2-Methyl-1-butanol
- Names: Preferred IUPAC name 2-Methylbutan-1-ol

Identifiers
- CAS Number: 137-32-6; 1565-80-6 (S);
- 3D model (JSmol): Interactive image;
- ChEBI: CHEBI:48945;
- ChEMBL: ChEMBL451923;
- ChemSpider: 8398;
- ECHA InfoCard: 100.004.809
- PubChem CID: 8723;
- UNII: 7VTJ239ASU;
- CompTox Dashboard (EPA): DTXSID5027069 ;

Properties
- Chemical formula: C_{5}H_{12}O
- Molar mass: 88.148 g/mol
- Appearance: colorless liquid
- Density: 0.8152 g/cm^{3}
- Melting point: −117.2 °C (−179.0 °F; 156.0 K)
- Boiling point: 127.5 °C (261.5 °F; 400.6 K)
- Solubility in water: 31 g/L
- Solubility: organic solvents
- Vapor pressure: 3 mm Hg
- Viscosity: 4.453 mPa·s

Thermochemistry
- Std enthalpy of formation (Δ_{f}H^{⦵}_{298}): −356.6 kJ·mol^{−1} (liquid) −301.4 kJ·mol^{−1} (gas)

Hazards
- Autoignition temperature: 385 °C (725 °F; 658 K)

Related compounds
- Related compounds: Amyl alcohol

= 2-Methyl-1-butanol =

2-Methyl-1-butanol (IUPAC name, also called active amyl alcohol) is an organic compound with the formula CH_{3}CH_{2}CH(CH_{3})CH_{2}OH. It is one of several isomers of amyl alcohol. This colorless liquid occurs naturally in trace amounts and has attracted some attention as a potential biofuel, exploiting its hydrophobic (gasoline-like) and branched structure. It is chiral.

== Occurrence ==
2-Methyl-1-butanol is a component of many mixtures of commercial amyl alcohols.

2M1B also occurs naturally. For example, fusel alcohols like 2M1B are grain fermentation byproducts, and therefore trace amounts of 2M1B are present in many alcoholic beverages. Also, it is one of the many components of the aroma of various fungi and fruit, e.g., the summer truffle, tomato, and cantaloupe.
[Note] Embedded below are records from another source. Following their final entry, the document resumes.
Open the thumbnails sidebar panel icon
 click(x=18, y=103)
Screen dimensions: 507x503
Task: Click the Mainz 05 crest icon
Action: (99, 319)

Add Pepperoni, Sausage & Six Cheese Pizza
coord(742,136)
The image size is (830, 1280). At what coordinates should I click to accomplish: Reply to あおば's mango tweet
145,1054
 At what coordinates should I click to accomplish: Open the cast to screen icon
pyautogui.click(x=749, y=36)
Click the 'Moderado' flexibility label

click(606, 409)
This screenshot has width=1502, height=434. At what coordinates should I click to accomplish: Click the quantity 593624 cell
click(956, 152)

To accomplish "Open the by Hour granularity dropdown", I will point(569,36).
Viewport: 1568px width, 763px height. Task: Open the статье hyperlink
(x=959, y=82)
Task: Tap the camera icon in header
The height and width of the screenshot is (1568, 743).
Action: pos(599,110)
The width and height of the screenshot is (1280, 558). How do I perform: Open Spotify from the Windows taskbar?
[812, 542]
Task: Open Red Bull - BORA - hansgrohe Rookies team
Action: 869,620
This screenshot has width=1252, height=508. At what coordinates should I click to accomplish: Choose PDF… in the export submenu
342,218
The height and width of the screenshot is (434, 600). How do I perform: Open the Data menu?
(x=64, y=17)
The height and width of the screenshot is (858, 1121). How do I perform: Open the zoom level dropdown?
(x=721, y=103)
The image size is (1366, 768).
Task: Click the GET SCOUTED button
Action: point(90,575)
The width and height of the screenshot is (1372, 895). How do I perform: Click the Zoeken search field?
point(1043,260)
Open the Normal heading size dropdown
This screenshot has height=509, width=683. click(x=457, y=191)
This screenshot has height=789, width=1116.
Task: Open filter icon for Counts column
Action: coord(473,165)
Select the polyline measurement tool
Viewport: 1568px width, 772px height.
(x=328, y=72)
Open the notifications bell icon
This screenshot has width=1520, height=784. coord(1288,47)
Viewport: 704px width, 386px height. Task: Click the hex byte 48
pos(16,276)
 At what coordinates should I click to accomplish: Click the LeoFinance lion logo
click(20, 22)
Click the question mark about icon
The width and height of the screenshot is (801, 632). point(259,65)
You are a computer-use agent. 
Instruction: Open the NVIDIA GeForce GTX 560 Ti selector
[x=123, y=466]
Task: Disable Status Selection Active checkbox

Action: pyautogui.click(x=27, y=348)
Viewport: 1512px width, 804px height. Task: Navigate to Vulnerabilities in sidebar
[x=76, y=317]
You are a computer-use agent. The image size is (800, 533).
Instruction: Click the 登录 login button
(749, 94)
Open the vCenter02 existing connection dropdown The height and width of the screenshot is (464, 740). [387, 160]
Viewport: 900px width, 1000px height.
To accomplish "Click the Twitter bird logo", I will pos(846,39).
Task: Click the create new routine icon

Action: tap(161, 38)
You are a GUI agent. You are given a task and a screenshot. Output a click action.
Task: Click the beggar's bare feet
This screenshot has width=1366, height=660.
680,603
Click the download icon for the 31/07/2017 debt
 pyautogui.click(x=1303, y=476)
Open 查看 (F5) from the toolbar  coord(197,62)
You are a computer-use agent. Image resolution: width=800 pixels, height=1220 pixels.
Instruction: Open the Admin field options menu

==Production and reactions ==
2-Methyl-1-butanol has been produced from glucose by genetically modified E. coli. 2-Keto-3-methylvalerate, a precursor to threonine, is converted to the target alcohol by the sequential action of 2-keto acid decarboxylase and dehydrogenase. It can be derived from fusel oil (because it occurs naturally in fruits such as grapes) or manufactured by either the oxo process or via the halogenation of pentane.